Chekhov had to move to Crimea after his health worsened dramatically. He sold the rights for all of his prose works and with these proceeds built a small villa not far from Yalta (1276 kilometers from Moscow). He planted saplings and flowers around his house and decorated everything according to his taste – modest, yet classy.

A. Chekhov in his house in Yalta, 1901. Source: Ullstein Bild/Vostock-Photo

They say that the writer’s wife Olga Knipper-Chekhova, a famous 20th century stage actress, had a passion for wild parties. However, Chekhov was able to tune out the noise during parties and write his brilliant works in the corner of a crowded living room. However, Chekhov’s wife did not visit him very often. He knew how important the job at the Moscow Art Theater run by Konstantin Stanislavsky and Vladimir Nemirovich-Danchenko was for her and he insisted that she stay in Moscow and keep her job.

Owing to the efforts of the writer’s sister Maria, the interiors of Chekhov’s dacha have kept their original form. In the library where Chekhov wrote “Three Sisters” and “The Cherry Orchard,” plays that are still staged worldwide, it is possible to see the ornate conditions in which he worked. The library contains an antique telephone set, his writing desk and photographs of Leo Tolstoy and other contemporaries of the famous writer.

Anton Chekhov's writing desk in his house in Yalta, 1968. Source: RIA Novosti/A.Givental 

I took a walk through the garden, embraced the big old trees that were planted by this extraordinary man and tears began to flow from my eyes – so emotional was the moment.

Koktebel: Maximilian Voloshin's dacha

M. Voloshin's house in Koktebel, 1983. Source: RIA Novosti/S. Prijmak

Up to 600 top creative intellectuals came to symbolist poet Maximilian Voloshin’s dacha in Koktebel (1433 kilometers from Moscow) every summer season. Although he was not a rich man, Voloshin hosted all of them for free. Voloshin’s mother Elena managed housekeeping entirely by herself so that writers and painters could concentrate on their art and not be distracted by anything else.

Here the young poet Marina Tsvetaeva, whose father founded the Pushkin State Museum of Fine Arts in Moscow, met her future husband Sergei Efron. Mikhail Bulgakov, whose “A Young Doctor's Notebook” was recently adapted as a miniseries starring Daniel Radcliffe and Jon Hamm, first read his unpublished works at this dacha. In Voloshin’s studio hang portraits of him painted by Diego Rivera, whom he met in Paris.

M. Voloshin in Koktebel, 1926. Source: RIA Novosti 

In bohemian circles Maximilian Voloshin was famous for his singularity: he loved to dress up in ethnic costumes and invent funny rituals for various occasions. One charismatic tour guide from the Voloshin Museum told me that she, too, likes to wear ethnic costumes, as do many of the local residents in Koktebel.
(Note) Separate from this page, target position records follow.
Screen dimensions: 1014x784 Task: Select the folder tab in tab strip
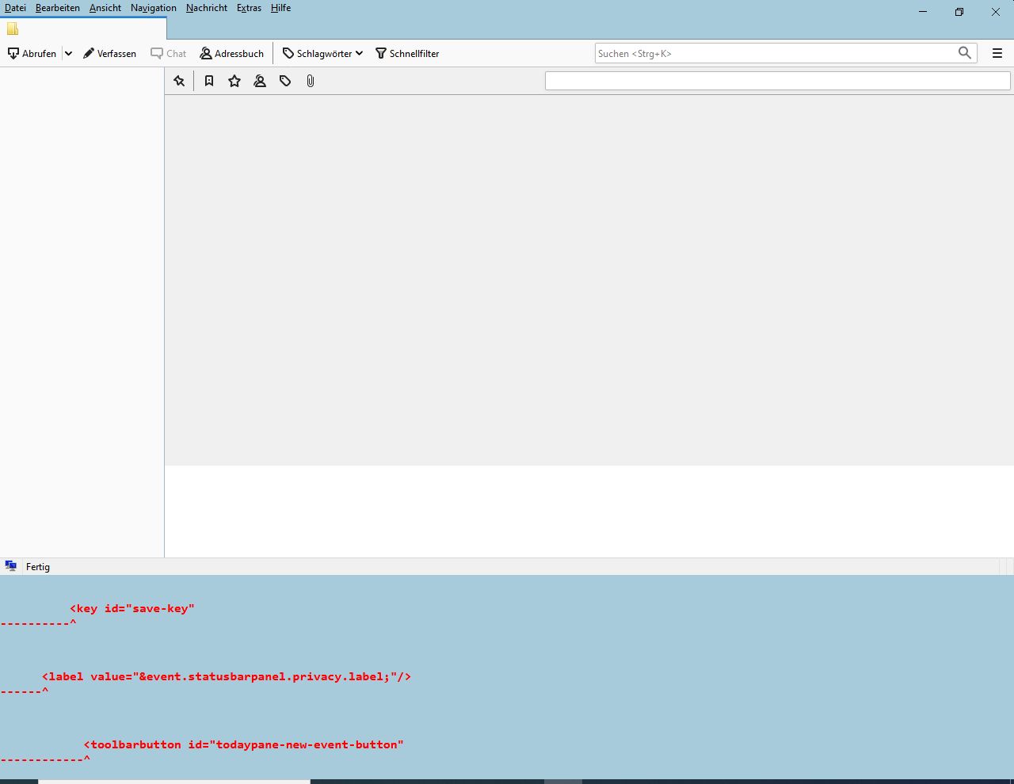83,29
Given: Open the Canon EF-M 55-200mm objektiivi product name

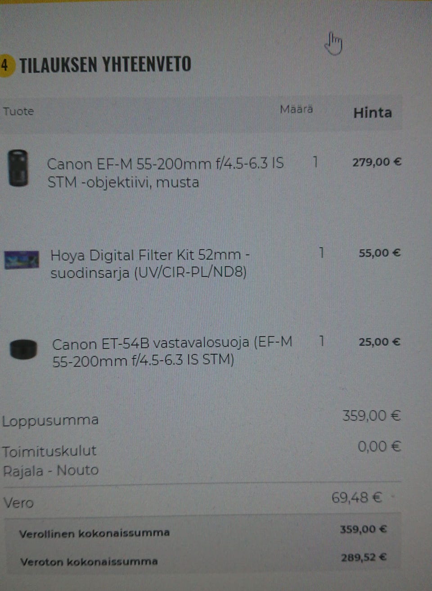Looking at the screenshot, I should click(x=165, y=173).
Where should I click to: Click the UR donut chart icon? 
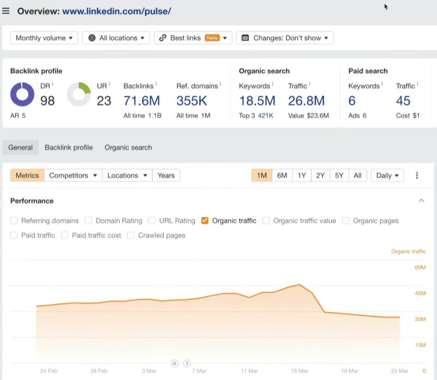tap(78, 94)
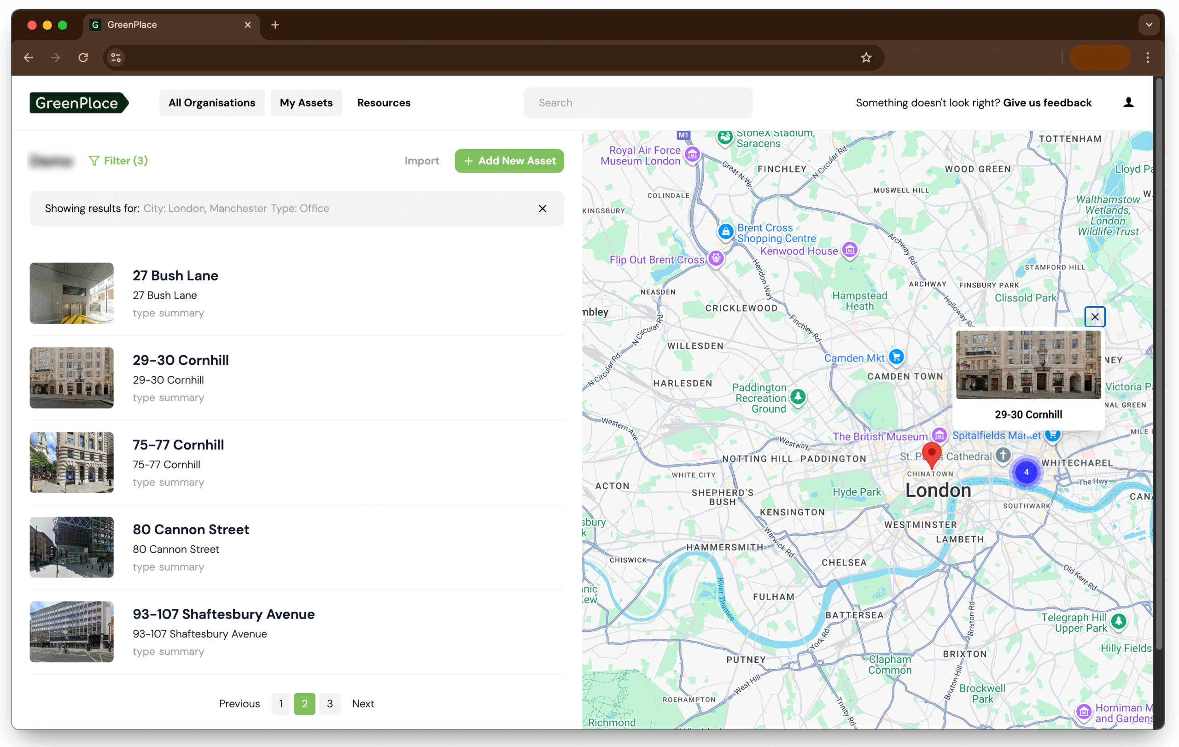
Task: Close the 29-30 Cornhill map popup
Action: [x=1094, y=317]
Sevastopol: panorama of a war in which Leo Tolstoy fought

Tolstoy and his wife Sophia in Crimea, 1900s. Source: Ullstein Bild/Vostock-Photo

The world famous Russian writer Leo Tolstoy participated in the battles of the Crimean War between 1853-1856. This was the largest of all 19th century European military campaigns with France, Great Britain, the Ottoman Empire and Sardinia all fighting in opposition against the Russian Empire.

Tolstoy described the Siege of Sevastopol in 1854-55 in his “Sevastopol Sketches” after witnessing the events himself. The Siege of Sevastopol panorama, a large-scale work of art that depicts those dramatic events can be found in the Defense of Sevastopol Museum.

Source: RIA Novosti 

With time this painting has become one of the city’s most-visited and spectacular attractions. This huge canvas is 115 x 14 meters and shows the heavy fighting of these events that made the idyllic seascapes of Sevastopol unrecognizable. The panorama is enhanced by a 1000 square meter recreation of the 19th-century military fortifications used in this battle. Currently, this is one of the 60 largest panoramas in the world.

Everything that Leo Tolstoy wrote about 150 years ago is somehow magically still in the air of Sevastopol. This is a city with a heroic atmosphere.

The only tour company for foreign visitors operating in Crimea at the moment is Southern Comfort. The company employs tour guides that speak English, French, German, Italian, Spanish, Chinese, Japanese as well as other languages, and managers that can organize gastronomic, environmental and wine tours. They can also develop tailor-made routes based on a client’s wishes.

The easiest way to reach the peninsula is by plane. Russian airlines Aeroflot, Transaero, S7, Donavia and Utair, and the charter airline Vimavia fly there from all three Moscow airports. The planes are often full, therefore it’s best to book your flight in advance, especially if you want a window seat or to sit together with your companion. The flight takes 2.5 hours. Roundtrip fares from Moscow start at 5,500 rubles (about $110). The cheapest plane tickets to Crimea can be found on jetradar.com.

RIR Editors’ note: A little more than a year has passed since a referendum was held on Crimea, which led to a treaty being signed between the peninsula and Russia. This has been the source of enormous controversy between Russia, Ukraine and the West and many foreign embassies warn citizens against travel to the peninsula. As a result of economic sanctions that were passed in response to this event, traveling is not easy in Crimea: practically no international airlines land here and visitors must bring fistfuls of cash with them. Bankcards and credit cards are not accepted anywhere, although it is possible to change foreign currency in banks.